■ Task requirements: Once you have located the line containing "Viewport: 568px width, 443px" in the material below, return it exactly along with each line after it through the line containing "has width=1568, height=451.".

■ Available data:
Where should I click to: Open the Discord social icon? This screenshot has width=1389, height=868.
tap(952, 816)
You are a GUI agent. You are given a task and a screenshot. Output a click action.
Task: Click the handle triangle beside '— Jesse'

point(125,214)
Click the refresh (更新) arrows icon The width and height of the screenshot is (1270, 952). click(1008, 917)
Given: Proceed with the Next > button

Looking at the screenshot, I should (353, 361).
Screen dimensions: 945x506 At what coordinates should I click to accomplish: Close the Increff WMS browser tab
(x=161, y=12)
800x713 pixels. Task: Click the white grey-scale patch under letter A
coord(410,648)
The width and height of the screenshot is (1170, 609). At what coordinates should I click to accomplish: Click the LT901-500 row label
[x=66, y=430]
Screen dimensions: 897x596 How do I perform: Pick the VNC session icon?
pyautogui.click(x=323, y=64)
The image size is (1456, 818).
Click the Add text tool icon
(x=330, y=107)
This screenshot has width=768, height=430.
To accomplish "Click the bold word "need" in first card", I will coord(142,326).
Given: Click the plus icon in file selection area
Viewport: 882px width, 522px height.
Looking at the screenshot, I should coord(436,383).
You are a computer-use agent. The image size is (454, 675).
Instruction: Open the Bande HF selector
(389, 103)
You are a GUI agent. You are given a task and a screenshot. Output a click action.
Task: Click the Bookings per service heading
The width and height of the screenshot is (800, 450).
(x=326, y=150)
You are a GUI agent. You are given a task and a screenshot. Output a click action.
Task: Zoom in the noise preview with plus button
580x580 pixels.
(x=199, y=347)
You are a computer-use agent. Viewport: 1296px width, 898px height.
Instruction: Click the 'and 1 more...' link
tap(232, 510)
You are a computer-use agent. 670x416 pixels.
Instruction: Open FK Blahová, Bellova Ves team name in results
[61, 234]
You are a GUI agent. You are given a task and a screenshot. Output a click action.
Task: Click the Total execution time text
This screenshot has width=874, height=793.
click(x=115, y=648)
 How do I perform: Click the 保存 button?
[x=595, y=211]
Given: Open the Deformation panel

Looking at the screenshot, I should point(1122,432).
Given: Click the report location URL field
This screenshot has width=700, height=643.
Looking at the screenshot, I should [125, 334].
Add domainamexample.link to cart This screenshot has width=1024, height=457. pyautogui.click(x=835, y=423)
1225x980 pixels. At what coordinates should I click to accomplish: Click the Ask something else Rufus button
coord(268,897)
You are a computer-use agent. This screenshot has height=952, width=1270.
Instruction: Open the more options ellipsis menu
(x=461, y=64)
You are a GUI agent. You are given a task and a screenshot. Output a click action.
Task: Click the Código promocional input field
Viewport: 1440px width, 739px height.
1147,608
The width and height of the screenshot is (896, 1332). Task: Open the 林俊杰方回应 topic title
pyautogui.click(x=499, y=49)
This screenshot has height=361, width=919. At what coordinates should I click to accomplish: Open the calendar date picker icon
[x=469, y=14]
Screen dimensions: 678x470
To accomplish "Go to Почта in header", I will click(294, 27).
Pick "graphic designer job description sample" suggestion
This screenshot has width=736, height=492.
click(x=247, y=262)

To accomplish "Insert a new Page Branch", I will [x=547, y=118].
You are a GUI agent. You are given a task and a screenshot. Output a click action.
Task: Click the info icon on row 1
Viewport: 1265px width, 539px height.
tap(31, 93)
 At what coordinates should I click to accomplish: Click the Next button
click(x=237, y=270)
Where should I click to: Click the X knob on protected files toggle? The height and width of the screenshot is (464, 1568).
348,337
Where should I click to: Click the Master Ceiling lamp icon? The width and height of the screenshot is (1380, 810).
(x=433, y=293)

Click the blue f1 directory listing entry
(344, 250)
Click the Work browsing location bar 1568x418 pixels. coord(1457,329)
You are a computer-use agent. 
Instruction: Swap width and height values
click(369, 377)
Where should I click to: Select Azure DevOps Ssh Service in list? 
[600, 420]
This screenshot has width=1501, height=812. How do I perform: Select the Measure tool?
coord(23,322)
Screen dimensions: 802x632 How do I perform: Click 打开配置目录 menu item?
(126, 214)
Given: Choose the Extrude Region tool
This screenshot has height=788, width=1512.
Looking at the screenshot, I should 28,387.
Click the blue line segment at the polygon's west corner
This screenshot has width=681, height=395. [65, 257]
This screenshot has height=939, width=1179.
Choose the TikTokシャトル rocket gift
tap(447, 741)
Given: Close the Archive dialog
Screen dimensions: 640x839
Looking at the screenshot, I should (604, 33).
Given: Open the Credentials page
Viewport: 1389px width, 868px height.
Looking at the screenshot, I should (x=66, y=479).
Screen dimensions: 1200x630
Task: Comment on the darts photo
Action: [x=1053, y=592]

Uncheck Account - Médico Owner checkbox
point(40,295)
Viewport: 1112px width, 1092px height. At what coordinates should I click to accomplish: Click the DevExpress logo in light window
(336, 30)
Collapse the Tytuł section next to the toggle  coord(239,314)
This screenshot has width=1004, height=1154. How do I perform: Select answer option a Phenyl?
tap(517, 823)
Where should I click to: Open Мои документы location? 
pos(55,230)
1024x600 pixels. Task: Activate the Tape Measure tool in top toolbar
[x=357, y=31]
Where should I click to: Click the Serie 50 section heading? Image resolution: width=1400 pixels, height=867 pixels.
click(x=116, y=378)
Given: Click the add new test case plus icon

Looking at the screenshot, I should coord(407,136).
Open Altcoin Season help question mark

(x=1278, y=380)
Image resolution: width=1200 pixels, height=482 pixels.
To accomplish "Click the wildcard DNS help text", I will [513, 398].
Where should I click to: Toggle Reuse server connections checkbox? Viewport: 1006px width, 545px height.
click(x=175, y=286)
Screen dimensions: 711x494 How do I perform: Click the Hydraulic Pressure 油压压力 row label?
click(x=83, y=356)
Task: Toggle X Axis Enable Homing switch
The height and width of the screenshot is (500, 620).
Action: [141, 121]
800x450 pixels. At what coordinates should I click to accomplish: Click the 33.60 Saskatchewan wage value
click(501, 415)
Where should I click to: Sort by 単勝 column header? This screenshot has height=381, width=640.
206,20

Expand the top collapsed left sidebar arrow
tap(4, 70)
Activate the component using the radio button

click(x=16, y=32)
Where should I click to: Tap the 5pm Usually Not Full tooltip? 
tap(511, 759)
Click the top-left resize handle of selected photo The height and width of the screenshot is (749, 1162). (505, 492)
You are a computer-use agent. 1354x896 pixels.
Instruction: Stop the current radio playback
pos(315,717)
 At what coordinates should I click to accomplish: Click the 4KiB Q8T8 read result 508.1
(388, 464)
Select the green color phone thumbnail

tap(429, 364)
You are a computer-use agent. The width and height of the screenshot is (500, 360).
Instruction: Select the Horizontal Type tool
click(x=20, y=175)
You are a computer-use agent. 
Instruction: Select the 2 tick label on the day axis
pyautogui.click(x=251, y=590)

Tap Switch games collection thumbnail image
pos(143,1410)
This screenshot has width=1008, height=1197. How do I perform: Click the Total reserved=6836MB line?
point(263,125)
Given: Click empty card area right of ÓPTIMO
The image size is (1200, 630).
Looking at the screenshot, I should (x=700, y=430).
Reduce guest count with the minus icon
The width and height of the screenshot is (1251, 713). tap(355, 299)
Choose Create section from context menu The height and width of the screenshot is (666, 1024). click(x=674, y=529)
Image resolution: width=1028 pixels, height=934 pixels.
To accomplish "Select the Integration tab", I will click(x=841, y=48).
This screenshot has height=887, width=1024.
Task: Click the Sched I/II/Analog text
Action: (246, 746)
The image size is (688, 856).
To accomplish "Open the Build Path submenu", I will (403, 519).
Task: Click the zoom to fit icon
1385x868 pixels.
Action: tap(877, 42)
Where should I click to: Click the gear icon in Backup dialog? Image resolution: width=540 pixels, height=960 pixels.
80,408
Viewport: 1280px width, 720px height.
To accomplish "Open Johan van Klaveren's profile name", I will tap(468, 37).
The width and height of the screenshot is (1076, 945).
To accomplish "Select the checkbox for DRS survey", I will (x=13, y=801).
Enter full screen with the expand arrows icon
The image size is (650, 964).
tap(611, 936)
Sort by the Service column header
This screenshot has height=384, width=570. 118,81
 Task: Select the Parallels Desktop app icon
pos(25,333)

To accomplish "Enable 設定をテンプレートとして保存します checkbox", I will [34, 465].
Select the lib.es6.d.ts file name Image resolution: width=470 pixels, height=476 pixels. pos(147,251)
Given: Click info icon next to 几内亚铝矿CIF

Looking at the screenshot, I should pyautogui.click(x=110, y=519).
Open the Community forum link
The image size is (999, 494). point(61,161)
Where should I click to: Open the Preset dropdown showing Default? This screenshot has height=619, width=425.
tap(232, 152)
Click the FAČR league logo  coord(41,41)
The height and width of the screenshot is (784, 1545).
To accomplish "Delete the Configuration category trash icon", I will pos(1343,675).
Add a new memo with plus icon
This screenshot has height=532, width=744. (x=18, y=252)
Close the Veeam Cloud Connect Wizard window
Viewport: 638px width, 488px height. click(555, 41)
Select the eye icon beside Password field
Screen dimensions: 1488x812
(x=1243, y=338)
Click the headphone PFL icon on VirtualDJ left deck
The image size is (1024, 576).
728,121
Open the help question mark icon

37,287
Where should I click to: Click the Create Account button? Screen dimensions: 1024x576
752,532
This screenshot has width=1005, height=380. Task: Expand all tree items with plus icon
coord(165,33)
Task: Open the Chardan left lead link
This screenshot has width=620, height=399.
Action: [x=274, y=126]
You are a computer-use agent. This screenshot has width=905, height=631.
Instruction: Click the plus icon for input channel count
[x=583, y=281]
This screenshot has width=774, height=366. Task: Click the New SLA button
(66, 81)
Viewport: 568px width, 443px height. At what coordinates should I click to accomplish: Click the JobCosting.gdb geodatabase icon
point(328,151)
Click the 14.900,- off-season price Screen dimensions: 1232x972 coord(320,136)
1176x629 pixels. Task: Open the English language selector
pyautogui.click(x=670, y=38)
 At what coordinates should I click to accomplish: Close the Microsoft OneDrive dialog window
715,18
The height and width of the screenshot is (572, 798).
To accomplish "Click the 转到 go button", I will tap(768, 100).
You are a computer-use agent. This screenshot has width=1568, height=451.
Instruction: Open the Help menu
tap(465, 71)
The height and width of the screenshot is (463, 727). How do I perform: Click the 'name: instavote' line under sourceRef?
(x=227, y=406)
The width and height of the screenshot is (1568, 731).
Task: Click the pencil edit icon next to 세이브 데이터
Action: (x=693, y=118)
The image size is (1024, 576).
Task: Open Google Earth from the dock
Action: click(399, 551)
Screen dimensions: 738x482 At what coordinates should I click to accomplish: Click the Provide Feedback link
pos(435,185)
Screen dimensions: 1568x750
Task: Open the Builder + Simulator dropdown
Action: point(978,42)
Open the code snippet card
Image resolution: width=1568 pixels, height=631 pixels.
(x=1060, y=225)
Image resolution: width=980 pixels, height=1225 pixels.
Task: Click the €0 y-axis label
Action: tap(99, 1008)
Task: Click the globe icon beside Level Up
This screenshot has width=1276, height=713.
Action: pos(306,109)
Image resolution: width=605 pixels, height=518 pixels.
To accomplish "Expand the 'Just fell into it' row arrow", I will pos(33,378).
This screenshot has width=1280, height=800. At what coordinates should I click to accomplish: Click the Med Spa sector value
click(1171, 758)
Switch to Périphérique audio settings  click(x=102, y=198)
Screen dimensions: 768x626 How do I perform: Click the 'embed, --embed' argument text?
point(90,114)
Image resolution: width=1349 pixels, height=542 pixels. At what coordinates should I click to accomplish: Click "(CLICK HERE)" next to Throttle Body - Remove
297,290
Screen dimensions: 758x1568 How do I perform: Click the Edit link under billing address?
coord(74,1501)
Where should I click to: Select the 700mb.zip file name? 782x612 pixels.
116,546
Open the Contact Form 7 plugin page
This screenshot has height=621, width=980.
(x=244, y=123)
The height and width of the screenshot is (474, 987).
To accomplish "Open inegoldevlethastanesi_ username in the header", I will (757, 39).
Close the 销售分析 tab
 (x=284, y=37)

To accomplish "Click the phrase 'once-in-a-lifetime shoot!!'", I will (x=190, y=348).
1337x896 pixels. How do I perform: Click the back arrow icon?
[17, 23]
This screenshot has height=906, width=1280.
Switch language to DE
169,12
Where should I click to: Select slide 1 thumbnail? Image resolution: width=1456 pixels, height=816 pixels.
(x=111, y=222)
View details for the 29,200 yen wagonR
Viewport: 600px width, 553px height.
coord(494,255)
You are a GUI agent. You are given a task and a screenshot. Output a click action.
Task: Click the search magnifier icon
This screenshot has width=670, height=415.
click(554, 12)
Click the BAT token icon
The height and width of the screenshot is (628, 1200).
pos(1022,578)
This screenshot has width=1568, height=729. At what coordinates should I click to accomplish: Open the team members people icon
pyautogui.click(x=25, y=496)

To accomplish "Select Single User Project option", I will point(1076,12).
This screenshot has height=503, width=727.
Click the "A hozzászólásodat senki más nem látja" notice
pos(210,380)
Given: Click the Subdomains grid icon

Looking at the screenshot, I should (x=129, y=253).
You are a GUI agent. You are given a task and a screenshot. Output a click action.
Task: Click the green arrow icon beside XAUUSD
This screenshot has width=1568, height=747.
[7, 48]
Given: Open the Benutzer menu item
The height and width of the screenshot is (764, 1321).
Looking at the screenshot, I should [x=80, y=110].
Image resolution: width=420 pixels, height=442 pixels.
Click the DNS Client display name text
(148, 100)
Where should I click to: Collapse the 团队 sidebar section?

■ Task response:
Viewport: 568px width, 443px height. At what coordinates should I click to accomplish: Click the JobCosting.gdb geodatabase icon
point(328,151)
Click the 14.900,- off-season price Screen dimensions: 1232x972 coord(320,136)
1176x629 pixels. Task: Open the English language selector
pyautogui.click(x=670, y=38)
 At what coordinates should I click to accomplish: Close the Microsoft OneDrive dialog window
715,18
The height and width of the screenshot is (572, 798).
To accomplish "Click the 转到 go button", I will tap(768, 100).
You are a computer-use agent. This screenshot has width=1568, height=451.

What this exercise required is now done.